Laelia Benoit est pédopsychiatre et chercheuse associée au Centre de recherche en épidémiologie et santé des populations de l’Inserm, à Paris. Elle mène en ce moment une vaste étude sur l’impact du changement climatique sur le bien-être et la santé mentale des enfants et des adolescents au Yale Child Study Center (Yale School of Medicine) à l’université de Yale (à New Haven), aux Etats-Unis.
L’écoanxiété est-elle une maladie mentale ?
L’écoanxiété est une réaction naturelle et légitime à la crise écologique. Il ne s’agit pas d’une maladie. Ce n’est pas une nouvelle forme de dépression, et elle n’appelle pas un traitement médical : l’écoanxiété appelle une réponse sociale. De plus en plus de jeunes vont souffrir d’écoanxiété. Mais ne nous trompons pas de problème : c’est leur solitude face à une société qui ignore le changement climatique qui les fait souffrir.
Dans la crise climatique, les enfants et les adolescents sont une minorité dénuée du pouvoir de déterminer son avenir et subissant des choix qui lui sont néfastes. L’inaction écologique est donc une forme d’abus contre la jeunesse. Pour rappel, toute forme d’oppression sociale cause de réelles souffrances mentales et physiques : les enfants écoanxieux subissent les mauvais traitements d’une société qui ignore leur droit à vivre. Inutile, donc, de chercher le médicament miracle pour votre adolescent écoanxieux. C’est en combattant le changement climatique que nous les aiderons à reprendre espoir et à aller mieux.
Vous travaillez à une nouvelle enquête sur l’écoanxiété chez les jeunes de trois pays. Quels sont les premiers résultats ?

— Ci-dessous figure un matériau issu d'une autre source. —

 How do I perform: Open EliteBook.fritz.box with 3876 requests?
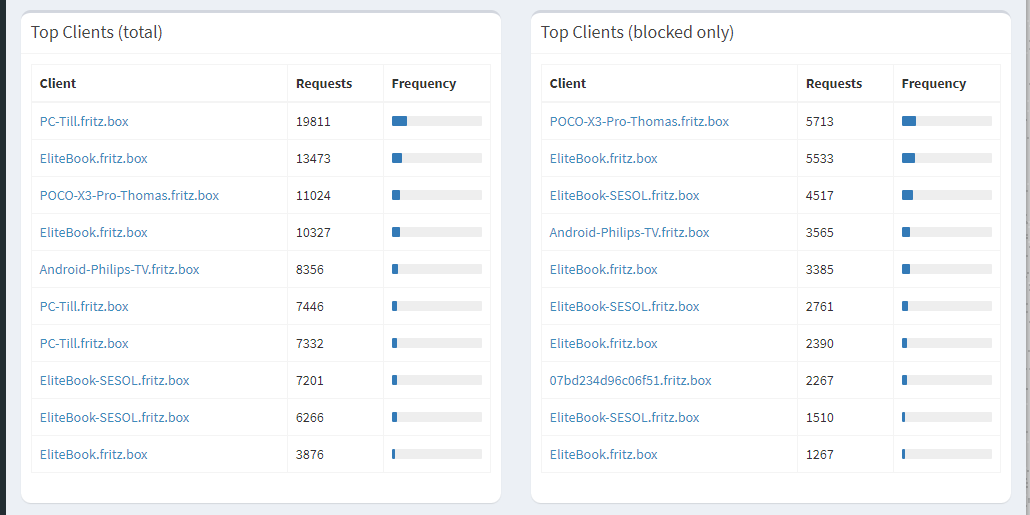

Notre enquête part d’un constat simple : tout le monde n’est pas aussi militant que Greta Thunberg. Mais alors, comment des enfants et adolescents « ordinaires » vivent-ils le réchauffement climatique ? Osent-ils passer à l’action ? Nous interrogeons en ce moment 120 jeunes de 6 à 18 ans, issus de milieux variés, et qui vivent en France, aux Etats-Unis et au Brésil, sur leurs émotions et leurs actions climatiques. Les premiers résultats montrent que les enfants sont ravis d’« aider » le climat avec des moyens à leur portée.
Les plus petits (6-10 ans) sont très empathiques envers les animaux, et ressentent une tristesse profonde face à l’extinction d’espèces. Aux adultes revient alors la tâche d’aider les enfants à accueillir ces émotions douloureuses, sans chercher à relativiser, à détourner l’attention, ou à cacher des vérités difficiles. Accepter la perte est une étape saine pour s’adapter à la réalité du monde, et les enfants savent mieux que quiconque accueillir leur tristesse lorsque l’on ne cherche pas à les en détourner.